When it comes to curing the ills of our healthcare system, federal regulators have focused on hospital and insurance carrier pricing “transparency” in recent years.
The premise is simple: When patients and consumers have access to better information, especially regarding cost, they will be empowered to make more informed, confident decisions regarding their healthcare. This, in turn, will lead to superior and more cost-effective outcomes, as well as a more robust health system overall.
Toward those ends, on July 1, 2022–after more than six months of delays–the most recent regulatory effort from the Centers for Medicare & Medicaid Services (CMS) in pursuit of increased healthcare transparency took effect. Now, insurance carriers must ensure their negotiated rates and allowed amounts are publicly accessible.
At face value, a new rule that demands unprecedented insight and a massive overhaul of existing reporting requirements and procedures might seem nothing short of momentous. In fact, the sheer complexity involved in complying with these new specifications was cited as grounds for temporarily postponing its implementation.
In practice, however, a deeper look at the impacts likely to be felt across relevant industry stakeholders reveals that increased payor transparency–like the complementary rule on provider pricing transparency that went into effect in early 2021–won’t have much of an impact at all.
Take this statement by CMS Administrator Seema Verma in October 2020 regarding the aims of these transparency regulations:
“Price transparency puts patients in control and supports competition on the basis of cost and quality which can rein in the high cost of care. CMS’ action represents perhaps the most consequential healthcare reform in the last several decades.”
Under this final rule, according to the statement, about 200 million Americans would gain access to real-time price information, enabling them to know how much their healthcare will cost them before going in for treatment.
Now, contrast the lofty ambition outlined above with the ground-level realities of how one large insurance carrier communicated the impact on a fact sheet to members.
Q: How does this compare to the Hospital Transparency tool? Will it be more useful?
A: Like the Hospital Transparency tool, this tool is a database of per-service charges, which does not reflect what members pay based on their plan benefits and our care provider contracts.
Q: How will <carrier name> compare with its competitors for pricing on similar services with the new information disclosed?
A: The individual prices per service/CPT codes does not reflect what people actually pay for these services, as this is a database and does not take into account the contracted rates for entire episodes of care and other factors.
Q: Why is there such variation in carrier rates for individual health care services?
A: Per-service charges do not reflect what members pay, as this database does not show contracted rates for entire episodes of care or progressive agreements that pay providers based on the value of services they provide (i.e., value-based contracts, accountable care organizations, and capitation).
Similar to provider transparency information, the payor transparency rule will likely have a limited impact. Without additional plan design details, patient information, and timing variables, these new mandates do not provide enough context to impact patients at an individual level.

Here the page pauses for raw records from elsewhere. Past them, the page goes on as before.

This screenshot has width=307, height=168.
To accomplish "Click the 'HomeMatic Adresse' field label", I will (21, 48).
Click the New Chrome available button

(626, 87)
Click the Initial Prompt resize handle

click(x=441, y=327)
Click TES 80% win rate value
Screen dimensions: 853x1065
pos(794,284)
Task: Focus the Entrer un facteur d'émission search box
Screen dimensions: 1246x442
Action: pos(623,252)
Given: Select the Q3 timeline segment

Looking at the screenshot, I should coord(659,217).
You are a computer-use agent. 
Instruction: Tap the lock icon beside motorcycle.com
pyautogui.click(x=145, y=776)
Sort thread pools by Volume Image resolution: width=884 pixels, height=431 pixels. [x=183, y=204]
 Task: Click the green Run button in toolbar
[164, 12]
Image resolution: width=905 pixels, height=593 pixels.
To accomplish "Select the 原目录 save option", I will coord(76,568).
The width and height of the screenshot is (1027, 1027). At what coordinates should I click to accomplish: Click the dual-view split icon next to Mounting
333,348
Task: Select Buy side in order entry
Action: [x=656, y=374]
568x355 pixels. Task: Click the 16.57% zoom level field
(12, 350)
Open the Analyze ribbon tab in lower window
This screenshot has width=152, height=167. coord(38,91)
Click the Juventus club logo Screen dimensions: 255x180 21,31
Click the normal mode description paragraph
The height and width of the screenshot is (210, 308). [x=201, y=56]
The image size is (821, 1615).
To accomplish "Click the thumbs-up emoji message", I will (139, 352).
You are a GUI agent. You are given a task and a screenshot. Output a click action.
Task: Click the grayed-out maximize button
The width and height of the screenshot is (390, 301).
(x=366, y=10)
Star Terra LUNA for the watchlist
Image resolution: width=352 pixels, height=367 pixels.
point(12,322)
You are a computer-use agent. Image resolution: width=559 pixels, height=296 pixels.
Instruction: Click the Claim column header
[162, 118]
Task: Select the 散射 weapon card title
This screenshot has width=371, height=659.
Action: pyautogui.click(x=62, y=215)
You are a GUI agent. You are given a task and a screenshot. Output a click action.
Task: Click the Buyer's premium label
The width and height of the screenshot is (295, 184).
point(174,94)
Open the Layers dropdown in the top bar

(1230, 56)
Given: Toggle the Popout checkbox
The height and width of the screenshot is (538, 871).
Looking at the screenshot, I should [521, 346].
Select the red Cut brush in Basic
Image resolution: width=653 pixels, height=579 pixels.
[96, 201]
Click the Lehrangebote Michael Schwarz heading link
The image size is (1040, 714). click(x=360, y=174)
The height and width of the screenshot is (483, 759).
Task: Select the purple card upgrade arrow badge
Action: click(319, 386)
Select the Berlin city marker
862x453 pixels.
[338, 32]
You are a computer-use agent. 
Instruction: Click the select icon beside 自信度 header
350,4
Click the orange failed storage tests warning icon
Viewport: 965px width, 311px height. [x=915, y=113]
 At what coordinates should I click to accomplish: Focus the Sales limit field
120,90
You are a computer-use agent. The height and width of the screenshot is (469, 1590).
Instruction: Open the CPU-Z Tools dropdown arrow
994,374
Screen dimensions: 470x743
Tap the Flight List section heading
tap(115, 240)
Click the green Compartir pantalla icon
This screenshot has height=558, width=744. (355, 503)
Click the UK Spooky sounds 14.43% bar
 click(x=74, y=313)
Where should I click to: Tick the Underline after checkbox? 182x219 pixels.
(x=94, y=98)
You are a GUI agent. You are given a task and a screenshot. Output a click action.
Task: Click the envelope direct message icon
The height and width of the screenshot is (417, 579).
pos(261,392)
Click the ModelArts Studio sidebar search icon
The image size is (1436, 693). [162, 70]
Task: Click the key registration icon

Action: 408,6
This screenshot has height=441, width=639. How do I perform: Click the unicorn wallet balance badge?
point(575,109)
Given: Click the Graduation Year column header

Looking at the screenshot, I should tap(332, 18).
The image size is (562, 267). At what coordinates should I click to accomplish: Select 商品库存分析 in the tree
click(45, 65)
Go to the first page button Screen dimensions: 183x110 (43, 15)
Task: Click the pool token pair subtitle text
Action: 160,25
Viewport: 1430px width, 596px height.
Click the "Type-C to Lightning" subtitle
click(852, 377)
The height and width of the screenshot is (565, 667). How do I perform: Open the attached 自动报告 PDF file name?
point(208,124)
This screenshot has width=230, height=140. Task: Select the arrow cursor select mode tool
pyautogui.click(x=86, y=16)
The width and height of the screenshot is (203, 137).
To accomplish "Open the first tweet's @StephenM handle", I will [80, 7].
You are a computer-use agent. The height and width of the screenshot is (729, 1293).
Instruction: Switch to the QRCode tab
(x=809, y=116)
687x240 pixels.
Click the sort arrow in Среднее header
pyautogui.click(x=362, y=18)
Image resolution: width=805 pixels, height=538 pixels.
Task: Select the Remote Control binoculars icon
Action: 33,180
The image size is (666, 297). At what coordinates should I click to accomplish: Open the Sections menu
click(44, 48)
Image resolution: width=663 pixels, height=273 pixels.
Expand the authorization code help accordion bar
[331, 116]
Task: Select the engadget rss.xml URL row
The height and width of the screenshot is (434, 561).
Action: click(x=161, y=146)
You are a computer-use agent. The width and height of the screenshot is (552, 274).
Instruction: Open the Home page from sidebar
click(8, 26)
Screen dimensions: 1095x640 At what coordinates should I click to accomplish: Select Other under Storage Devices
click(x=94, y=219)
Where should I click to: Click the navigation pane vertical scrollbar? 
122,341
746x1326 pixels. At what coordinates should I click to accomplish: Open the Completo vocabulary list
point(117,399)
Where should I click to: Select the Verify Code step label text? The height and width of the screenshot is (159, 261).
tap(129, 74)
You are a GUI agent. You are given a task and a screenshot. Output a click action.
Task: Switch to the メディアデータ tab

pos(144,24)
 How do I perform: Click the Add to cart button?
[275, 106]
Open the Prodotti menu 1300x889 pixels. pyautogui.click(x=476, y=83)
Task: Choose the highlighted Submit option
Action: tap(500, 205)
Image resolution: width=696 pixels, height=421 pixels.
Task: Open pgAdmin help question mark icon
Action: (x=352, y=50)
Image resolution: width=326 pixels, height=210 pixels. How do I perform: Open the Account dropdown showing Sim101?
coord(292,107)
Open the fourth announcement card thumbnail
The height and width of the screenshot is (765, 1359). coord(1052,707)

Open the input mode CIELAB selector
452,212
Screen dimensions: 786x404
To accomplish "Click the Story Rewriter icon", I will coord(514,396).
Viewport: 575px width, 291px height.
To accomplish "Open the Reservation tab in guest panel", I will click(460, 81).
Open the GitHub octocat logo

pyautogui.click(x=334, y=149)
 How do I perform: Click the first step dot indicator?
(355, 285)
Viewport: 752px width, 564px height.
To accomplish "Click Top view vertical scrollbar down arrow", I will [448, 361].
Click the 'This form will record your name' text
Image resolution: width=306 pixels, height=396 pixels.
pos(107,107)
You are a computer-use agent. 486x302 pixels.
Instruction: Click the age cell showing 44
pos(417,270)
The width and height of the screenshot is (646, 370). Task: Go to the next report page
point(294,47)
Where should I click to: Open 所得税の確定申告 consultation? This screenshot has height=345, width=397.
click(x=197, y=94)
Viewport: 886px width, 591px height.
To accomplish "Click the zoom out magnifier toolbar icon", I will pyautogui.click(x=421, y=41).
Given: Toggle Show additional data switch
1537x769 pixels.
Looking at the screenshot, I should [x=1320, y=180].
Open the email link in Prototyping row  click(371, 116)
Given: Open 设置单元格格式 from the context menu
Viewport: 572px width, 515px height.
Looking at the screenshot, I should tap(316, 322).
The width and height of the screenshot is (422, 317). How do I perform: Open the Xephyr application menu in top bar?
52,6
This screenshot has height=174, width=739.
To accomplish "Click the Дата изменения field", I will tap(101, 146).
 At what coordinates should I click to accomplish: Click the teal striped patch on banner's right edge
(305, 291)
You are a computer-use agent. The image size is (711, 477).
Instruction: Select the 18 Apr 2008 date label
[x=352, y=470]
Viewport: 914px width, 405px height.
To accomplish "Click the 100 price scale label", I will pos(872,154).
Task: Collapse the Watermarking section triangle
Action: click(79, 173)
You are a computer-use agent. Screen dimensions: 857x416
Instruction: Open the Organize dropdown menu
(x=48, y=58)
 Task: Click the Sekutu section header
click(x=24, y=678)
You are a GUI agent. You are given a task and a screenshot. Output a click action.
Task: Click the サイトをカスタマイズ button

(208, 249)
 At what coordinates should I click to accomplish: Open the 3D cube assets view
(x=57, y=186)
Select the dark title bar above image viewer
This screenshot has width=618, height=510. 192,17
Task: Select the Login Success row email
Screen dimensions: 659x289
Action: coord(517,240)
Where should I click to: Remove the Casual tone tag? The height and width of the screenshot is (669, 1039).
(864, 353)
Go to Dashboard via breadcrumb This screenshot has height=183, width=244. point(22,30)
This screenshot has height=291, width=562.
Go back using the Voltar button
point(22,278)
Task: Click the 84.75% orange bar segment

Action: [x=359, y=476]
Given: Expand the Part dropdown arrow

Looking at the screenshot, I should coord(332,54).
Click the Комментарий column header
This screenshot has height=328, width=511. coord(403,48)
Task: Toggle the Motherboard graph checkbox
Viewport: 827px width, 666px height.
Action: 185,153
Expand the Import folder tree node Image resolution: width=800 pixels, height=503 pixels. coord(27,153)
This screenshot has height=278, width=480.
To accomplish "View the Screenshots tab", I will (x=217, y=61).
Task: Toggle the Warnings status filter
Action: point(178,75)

Below are the key parties affected and how this will impact stakeholders further up the chain.
The suite of recently implemented transparency rules means all cards are on the table for both health systems and now carriers. Given that the release of hospital pricing did not upend the healthcare system, a similar if not less disruptive result is expected with the release of carrier data.
Hospitals will undoubtedly take the opportunity to compare their own negotiated rates with the rates negotiated by their competitor hospitals with that same carrier; brokers will then try to use it to negotiate on behalf of employers.
Still, the major factors that impact carrier pricing from one health system to the next will remain same: the carrier’s market share; the demographics or risk profile of their members; the funding status of their members; the physicians and facilities in the carrier’s network; and the specific carrier plan design and strategy being considered. This will drive the same competitive per member/per month, or PM/PM, pricing that a carrier provides to an employer.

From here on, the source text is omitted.